# Word Ladder - Length of Shortest Transformation to Reach a Target Word

A transformation sequence from word beginWord to word endWord using a dictionary wordList is a sequence of words beginWord -> $s_1$ -> $s_2$ -> … -> $s_k$ such that:

• Every adjacent pair of words differs by a single letter.
• Every $s_i$ for $1 <= i <= k$ is in wordList. Note that beginWord does not need to be in wordList.
• $s_k$ == endWord

Given two words, beginWord and endWord, and a dictionary wordList, return the number of words in the shortest transformation sequence from beginWord to endWord, or $0$ if no such sequence exists.

Example 1

• Input: beginWord = “hit”, endWord = “cog”, wordList = [“hot”,“dot”,“dog”,“lot”,“log”,“cog”]
• Output: 5
• Explanation: One shortest transformation sequence is “hit” -> “hot” -> “dot” -> “dog” -> cog”, which is 5 words long.

Example 2

• Input: beginWord = “hit”, endWord = “cog”, wordList = [“hot”,“dot”,“dog”,“lot”,“log”]
• Output: 0
• Explanation: The endWord “cog” is not in wordList, therefore there is no valid transformation sequence.

### Idea

The solution to this problem is similar to this one: Open the Lock.

Since only one character can be changed a time, we can change the characters one at a time and check if it exists in the wordList. Then, we can assume the word as a neighbor to the previous word.

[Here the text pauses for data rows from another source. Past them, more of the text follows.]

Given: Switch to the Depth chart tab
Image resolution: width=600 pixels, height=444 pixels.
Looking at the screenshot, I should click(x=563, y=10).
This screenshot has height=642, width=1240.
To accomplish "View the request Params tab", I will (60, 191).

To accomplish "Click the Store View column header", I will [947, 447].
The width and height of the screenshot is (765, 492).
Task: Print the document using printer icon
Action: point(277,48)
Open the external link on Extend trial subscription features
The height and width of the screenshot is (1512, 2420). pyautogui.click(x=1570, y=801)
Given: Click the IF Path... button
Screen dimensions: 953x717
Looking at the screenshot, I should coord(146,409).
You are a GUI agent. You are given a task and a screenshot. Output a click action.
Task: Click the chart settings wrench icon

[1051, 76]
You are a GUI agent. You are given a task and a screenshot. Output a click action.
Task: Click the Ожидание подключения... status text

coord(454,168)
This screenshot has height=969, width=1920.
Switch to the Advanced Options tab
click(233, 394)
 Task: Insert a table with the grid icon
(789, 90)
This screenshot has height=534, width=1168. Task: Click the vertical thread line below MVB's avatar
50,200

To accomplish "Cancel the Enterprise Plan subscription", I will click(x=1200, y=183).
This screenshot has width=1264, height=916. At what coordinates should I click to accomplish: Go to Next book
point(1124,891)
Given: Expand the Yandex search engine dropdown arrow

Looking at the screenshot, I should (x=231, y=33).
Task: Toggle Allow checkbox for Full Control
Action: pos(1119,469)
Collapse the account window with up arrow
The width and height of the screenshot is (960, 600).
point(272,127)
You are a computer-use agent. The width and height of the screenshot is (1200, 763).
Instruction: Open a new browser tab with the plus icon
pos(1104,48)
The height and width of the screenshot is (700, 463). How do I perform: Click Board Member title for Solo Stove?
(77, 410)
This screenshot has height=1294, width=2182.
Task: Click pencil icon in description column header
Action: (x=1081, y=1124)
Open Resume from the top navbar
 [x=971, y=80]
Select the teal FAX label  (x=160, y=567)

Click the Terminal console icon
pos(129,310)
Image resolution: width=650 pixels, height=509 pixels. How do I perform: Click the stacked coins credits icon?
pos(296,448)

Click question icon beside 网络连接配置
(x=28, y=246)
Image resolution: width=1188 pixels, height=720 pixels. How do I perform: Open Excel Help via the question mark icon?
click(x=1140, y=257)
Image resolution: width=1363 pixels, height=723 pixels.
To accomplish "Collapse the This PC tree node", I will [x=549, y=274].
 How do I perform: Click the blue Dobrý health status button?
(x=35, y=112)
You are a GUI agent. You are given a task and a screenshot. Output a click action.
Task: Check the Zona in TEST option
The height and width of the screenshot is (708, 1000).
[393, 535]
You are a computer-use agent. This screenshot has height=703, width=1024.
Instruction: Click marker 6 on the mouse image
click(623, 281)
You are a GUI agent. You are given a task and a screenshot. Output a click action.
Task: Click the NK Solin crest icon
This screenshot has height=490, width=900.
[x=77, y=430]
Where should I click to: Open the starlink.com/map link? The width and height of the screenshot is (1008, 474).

For the first example - [“hot”,“dot”,“dog”,“lot”,“log”,“cog”], neighbors of “hot” is ”dot” and ”lot”.

Now, we can run a BFS starting from the beginWord and the level where endWord exists, is the length of the shortest transformation sequence.

### Implementation

In C++:

int ladderLength(string beginWord, string endWord, vector<string>& wordList) {
unordered_set<string> words (wordList.begin(), wordList.end());
// if endWord doesn't exist, return 0
if (!words.count(endWord)) return 0;
unordered_set<string> visited;
queue<string> q;
q.push(beginWord);
visited.insert(beginWord);
int level = 1;
while(!q.empty()) {
int size = q.size();
while(size--) {
string s = q.front();
q.pop();
// iterate over all the characters of s
for (int i = 0; i < (int)s.length(); ++i) {
string changed = s;
// change the characters from 'a' to 'z'
for (char c = 'a'; c <= 'z'; ++c) {
if (c == s[i]) continue;
changed[i] = c;
// pre-emptively check
if (changed == endWord) {
return 1 + level;
}
if (!visited.count(changed) and words.count(changed)) {
q.push(changed);
visited.insert(changed);
}

}
}
}
++level;
}
return 0;
}

### Complexity Analysis

• Time Complexity: $O(N * M * M * 26) = O(NM^2)$ where $N =$ length of wordList and $M =$ average length of the strings. Look-up time for wordList hashset is $O(M)$.
• Space Complexity: $O(N * M)$.

### Idea

Since the start node and the target node are fixed, we can run bidirectional BFS (from both start and end) to improve the time complexity from $O(b^d)$ to $O(b^{d/2})$ (where $b =$ branching factor of the tree and $d =$ distance of target from source).

### Implementation

In C++:

int ladderLength(string beginWord, string endWord, vector<string>& wordList) {
unordered_set<string> begin({beginWord}),
end({endWord}),
words(wordList.begin(), wordList.end());
// if endWord doesn't exist, thus return 0
if(!words.count(endWord)) return 0;
int level = 1;
unordered_set<string> visited;
while(begin.size() and end.size()) {
unordered_set<string> next;
// always consider the smaller set first
if (begin.size() > end.size()) {
swap(begin, end);
}
for (string s: begin) {
for (int i = 0; i < (int)s.length(); ++i) {
string changed = s;
for (char c = 'a'; c <= 'z'; ++c) {
if (c == s[i]) continue;
changed[i] = c;
// pre-emptively check
if (end.count(changed)) {
return 1 + level;
}
if (!visited.count(changed) and words.count(changed)) {
next.insert(changed);
visited.insert(changed);
}

}
}
}
++level;
// we have moved to the next level
begin = next;
}
return 0;
}

### Complexity Analysis

• Time Complexity: $O(b^{d/2} + b^{d/2}) = O(b^{d/2})$, where $b =$ branching factor of the tree and $d =$ distance of target from source.
• Space Complexity: $O((N + N) * M) = O(N * M)$ (where $N =$ size of wordList), required for begin, end, and visited hashsets.